### VOTRE TÂCHE
Rédigez la suite du texte sur les élections de 2022 dans l'Union européenne, en reprenant après sa dernière phrase.

### TEXTE À ANALYSER
============================================================
Sept élections législatives sont prévues dans les Etats membres de l'UE en 2022, ainsi que quelques élections présidentielles importantes, notamment en France. A la lecture des sondages, le tableau reste désordonné et aucune tendance claire ne se dégage – sauf, peut-être, sous la forme d’une fragmentation continue. En fait, le soutien aux principaux partis a été remarquablement stable dans la plupart des pays au cours de l'année dernière. Et même s'il y aura quelques nouveaux gouvernements, rien n'indique qu'ils seront majoritairement de gauche ou de droite, traditionnels ou populistes.
============================================================
### EXTRAITS DE DONNÉES
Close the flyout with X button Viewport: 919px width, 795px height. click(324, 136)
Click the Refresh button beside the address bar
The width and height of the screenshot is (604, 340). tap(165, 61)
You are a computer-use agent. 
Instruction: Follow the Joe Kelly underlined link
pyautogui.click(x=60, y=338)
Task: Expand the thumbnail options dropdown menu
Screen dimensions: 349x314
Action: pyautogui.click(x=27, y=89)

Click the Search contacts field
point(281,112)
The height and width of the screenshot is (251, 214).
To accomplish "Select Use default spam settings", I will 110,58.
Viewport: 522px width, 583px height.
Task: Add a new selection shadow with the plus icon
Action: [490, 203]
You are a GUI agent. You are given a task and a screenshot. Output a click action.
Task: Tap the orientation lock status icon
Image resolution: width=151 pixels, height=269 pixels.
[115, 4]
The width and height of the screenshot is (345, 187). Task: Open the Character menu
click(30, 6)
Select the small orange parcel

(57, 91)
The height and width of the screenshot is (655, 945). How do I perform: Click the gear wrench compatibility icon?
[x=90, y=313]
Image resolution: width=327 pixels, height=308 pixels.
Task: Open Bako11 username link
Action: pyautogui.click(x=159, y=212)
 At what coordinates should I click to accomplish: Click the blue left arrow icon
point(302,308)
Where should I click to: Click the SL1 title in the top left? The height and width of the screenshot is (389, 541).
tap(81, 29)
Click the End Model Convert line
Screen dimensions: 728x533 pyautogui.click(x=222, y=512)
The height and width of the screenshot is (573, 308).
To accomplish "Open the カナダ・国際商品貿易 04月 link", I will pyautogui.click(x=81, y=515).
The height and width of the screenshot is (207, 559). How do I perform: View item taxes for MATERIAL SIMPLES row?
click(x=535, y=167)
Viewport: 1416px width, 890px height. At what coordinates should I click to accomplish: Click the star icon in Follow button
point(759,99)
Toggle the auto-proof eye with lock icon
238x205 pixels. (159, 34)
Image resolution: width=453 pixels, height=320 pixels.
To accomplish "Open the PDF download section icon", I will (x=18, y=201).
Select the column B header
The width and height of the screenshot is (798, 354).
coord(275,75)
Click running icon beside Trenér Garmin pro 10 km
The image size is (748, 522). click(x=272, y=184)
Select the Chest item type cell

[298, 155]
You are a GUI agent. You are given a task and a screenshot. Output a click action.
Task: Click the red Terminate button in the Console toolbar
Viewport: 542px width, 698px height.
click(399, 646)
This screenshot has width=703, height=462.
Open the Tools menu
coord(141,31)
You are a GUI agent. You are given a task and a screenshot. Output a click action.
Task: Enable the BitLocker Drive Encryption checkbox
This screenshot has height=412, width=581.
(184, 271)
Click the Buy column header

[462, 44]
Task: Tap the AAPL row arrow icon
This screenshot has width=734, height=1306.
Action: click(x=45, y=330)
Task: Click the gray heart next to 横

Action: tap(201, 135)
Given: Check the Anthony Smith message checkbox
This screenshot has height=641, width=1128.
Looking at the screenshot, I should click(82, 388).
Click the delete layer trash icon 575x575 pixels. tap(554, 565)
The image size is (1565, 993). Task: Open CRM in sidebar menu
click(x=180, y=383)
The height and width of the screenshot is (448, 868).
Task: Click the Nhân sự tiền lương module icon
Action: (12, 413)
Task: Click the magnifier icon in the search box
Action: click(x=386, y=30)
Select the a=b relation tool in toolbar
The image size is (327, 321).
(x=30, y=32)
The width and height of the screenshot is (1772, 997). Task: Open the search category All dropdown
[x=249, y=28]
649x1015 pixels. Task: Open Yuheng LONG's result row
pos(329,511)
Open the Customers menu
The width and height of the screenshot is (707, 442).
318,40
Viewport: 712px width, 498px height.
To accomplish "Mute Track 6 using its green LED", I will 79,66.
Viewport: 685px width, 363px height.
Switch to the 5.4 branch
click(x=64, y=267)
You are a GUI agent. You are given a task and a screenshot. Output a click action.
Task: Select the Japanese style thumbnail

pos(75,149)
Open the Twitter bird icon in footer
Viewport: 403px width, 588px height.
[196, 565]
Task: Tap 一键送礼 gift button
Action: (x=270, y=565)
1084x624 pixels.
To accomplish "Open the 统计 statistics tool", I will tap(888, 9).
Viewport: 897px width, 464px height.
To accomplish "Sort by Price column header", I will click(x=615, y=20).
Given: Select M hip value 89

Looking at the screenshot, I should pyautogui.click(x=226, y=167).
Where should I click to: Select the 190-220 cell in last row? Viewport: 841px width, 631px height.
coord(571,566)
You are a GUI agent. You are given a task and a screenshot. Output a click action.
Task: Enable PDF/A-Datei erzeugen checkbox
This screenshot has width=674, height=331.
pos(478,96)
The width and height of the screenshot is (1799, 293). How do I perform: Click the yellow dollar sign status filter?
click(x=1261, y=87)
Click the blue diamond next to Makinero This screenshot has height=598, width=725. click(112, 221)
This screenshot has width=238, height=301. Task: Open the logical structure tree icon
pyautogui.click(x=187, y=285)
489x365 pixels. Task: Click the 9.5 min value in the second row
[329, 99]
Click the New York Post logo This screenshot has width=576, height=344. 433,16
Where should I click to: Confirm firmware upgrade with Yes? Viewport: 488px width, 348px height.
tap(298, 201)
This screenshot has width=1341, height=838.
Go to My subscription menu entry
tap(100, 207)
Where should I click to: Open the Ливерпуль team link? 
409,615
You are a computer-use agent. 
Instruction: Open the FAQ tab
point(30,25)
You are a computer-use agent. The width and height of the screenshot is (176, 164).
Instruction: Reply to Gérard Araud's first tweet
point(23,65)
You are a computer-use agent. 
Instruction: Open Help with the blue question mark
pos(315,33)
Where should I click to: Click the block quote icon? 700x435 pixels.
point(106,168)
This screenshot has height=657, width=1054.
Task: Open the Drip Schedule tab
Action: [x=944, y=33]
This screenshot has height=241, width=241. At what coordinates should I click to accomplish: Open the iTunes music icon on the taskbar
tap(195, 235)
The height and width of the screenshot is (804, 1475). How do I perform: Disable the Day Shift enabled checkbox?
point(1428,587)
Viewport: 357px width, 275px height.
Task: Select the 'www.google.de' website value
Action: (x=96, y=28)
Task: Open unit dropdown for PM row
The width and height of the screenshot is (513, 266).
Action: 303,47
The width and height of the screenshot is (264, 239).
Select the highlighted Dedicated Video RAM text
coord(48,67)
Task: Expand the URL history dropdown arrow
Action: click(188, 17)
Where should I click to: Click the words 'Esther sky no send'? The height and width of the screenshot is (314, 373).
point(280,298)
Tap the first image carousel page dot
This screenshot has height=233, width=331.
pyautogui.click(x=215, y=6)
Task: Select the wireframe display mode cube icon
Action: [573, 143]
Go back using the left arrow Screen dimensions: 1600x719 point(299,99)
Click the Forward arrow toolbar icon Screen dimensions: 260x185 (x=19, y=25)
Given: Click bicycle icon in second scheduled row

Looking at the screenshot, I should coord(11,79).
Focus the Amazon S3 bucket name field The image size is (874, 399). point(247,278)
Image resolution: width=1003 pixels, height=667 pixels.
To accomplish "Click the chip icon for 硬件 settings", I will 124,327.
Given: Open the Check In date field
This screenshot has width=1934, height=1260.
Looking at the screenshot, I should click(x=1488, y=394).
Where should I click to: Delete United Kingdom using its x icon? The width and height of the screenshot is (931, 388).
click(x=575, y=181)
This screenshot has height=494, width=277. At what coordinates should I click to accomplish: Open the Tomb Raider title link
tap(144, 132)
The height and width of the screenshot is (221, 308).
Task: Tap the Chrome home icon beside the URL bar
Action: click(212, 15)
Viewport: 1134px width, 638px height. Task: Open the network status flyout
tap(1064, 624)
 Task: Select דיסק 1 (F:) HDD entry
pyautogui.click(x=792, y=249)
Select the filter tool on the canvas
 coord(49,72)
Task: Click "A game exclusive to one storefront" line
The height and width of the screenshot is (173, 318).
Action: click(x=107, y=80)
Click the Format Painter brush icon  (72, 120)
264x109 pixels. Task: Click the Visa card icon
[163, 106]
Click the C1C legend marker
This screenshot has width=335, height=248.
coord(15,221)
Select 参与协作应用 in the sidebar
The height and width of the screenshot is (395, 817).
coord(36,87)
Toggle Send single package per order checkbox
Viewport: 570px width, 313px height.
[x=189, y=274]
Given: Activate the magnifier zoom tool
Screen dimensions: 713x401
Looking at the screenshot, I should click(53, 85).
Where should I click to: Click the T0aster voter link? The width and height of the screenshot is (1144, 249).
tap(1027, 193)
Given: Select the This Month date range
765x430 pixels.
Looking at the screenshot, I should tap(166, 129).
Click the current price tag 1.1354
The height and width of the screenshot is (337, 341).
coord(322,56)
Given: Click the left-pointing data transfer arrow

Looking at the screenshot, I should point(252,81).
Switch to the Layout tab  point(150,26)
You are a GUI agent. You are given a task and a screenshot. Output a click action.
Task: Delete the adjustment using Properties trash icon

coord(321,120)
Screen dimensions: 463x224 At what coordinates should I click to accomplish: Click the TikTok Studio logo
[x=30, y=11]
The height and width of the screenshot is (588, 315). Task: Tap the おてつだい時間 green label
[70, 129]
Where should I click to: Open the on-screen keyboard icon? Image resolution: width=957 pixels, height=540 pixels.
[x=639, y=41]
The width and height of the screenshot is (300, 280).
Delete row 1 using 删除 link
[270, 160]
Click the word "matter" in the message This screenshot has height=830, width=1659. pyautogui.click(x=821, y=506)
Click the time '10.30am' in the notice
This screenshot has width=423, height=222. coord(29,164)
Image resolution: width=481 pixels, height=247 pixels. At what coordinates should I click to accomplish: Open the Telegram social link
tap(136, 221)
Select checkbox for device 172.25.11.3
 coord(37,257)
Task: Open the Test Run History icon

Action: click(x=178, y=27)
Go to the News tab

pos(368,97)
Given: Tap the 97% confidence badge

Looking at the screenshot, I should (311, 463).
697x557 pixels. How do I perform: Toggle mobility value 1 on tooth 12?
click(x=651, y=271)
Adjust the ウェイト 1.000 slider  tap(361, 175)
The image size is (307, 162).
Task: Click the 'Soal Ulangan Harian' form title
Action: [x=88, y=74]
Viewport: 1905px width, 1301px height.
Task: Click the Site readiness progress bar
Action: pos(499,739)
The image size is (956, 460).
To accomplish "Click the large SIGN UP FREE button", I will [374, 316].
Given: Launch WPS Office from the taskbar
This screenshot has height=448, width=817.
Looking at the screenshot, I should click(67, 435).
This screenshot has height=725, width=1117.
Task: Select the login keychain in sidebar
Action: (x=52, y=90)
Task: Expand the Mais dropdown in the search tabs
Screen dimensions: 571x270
============================================================
### RÉSULTAT OBTENU
2. Polarisation sur les mesures COVID-19

Alors que les mesures gouvernementales clés pour lutter contre le Covid-19 sont soutenues par des majorités à travers l'Europe, la minorité qui s'oppose à ces mesures se radicalise. Dans les pays où l'extrême droite n'est pas au pouvoir, elle est devenue la principale voix des dissidents – qui restent un groupe très diversifié, apparemment uni dans sa méfiance à l'égard du gouvernement. Bien que de nombreux partis d'extrême droite aient été parmi les premiers à réclamer des mesures répressives, début 2020 pour contrer la pandémie, la plupart d'entre eux ont depuis minimisé la menace, voire nié l'existence du virus. Alors que les mesures répressives se poursuivent et s'intensifient, les protestations ont gagné en ampleur et en régularité. Les militants et les groupes d'extrême droite sont très visibles au sein de ces démonstrations, mais ils n'ont pas réussi à les monopoliser comme ils l'avaient fait avec les manifestations contre les réfugiés en 2015-2016.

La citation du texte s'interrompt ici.